:: PASSAGE ::

Hi! Welcome to the first entry in a series of tips, brought to you by Kestrel Bicycles. I’m Greg Billington, I’ve been a professional triathlete since I graduated from Wake Forest University in 2011. I placed 4th at U23 World Championships later that year after being hit by a car just before graduation (don’t worry, the school President signed my cast during graduation ceremonies).
I’ve been riding Kestrel bikes since 2012, winning my first pro non-drafts events that year on the Kestrel 4000 (5150 New Orleans and 5150 St Louis).
I’m currently attempting to earn an Olympic berth for the 2016 games, riding the very sweet Kestrel Legend. As I pursue that goal, I’ll try to pass on some of what I’ve learned from working with the best coaches in the US and, mainly, by making thousands of mistakes. Here’s the first entry:
5 things I wish I would have paid more attention to the first time I heard them:
2. It’s okay to fill tires to less than 100psi. This depends a lot on rider weight and road surface, but as a 145lb guy, I race below 100psi quite often now (I ride tubulars). This helps a lot for cornering, but also for having a smooth ride on bumpy cobbles and not wiping out in rainy weather. Here’s a pretty good resource: http://www.bccclub.org/documents/Tireinflation.pdf
3. Clean your bike. Shifting matters. This dude has it down: https://www.youtube.com/watch?v=5ak4AzlUz5Q
4. Cornering is more than just putting the outside foot down. It’s smashing that outside foot down and gently pressing down on the inside handlebar. It took me an embarassingly long time to learn this, but fast cornering and descending is much easier the more pressure is placed on the outside foot. A lot of easy time can be gained with smooth corners.
5. Races are won by whoever can stay relaxed the longest. I used to treat each race as a test of my potential: I thought I needed to be super amped and find a mental state of heightened emotion and intense focus in order to prove myself. That, however, often wasted energy by making me react too wildly to situations that could affect my result.As I’ve developed, I’ve become better at treating each race as a process, not a test.
The process starts a few days before the race and only finishes once you’ve crossed the line, collapsed in a heap of sweat and soreness. It shouldn’t be reevaluated until the data is back and you can reformulate for the next race. Staying committed to a simple, well thought-out plan will bring a focused calm and the greatest likelihood for success.

:::
:: AVAILABLE DATA ::

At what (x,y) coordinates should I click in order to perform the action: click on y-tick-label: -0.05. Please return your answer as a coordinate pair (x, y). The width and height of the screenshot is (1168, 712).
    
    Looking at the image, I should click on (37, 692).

:::

### TASKS TO CARRY OUT
[1] Using the tips post, decide whether each statement below agrees with it. For each, answer yes or no and quote the words from the post that settle it.
(a) The writer placed 4th at the U23 World Championships in 2011.
(b) The writer races on clincher tires.
(c) The writer won his first pro non-drafts events riding the Kestrel Legend.
[2] Print the part of the tips post that opens with the words containing "Hi! Welcome to" and closes with "5150 St Louis).", copying it exactly.

### EXPECTED RESPONSES
[1]
(a) Yes: "I’ve been a professional triathlete since I graduated from Wake Forest University in 2011. I placed 4th at U23 World Championships later that year"
(b) No: "(I ride tubulars)"
(c) No: "winning my first pro non-drafts events that year on the Kestrel 4000"

[2]
Hi! Welcome to the first entry in a series of tips, brought to you by Kestrel Bicycles. I’m Greg Billington, I’ve been a professional triathlete since I graduated from Wake Forest University in 2011. I placed 4th at U23 World Championships later that year after being hit by a car just before graduation (don’t worry, the school President signed my cast during graduation ceremonies).
I’ve been riding Kestrel bikes since 2012, winning my first pro non-drafts events that year on the Kestrel 4000 (5150 New Orleans and 5150 St Louis).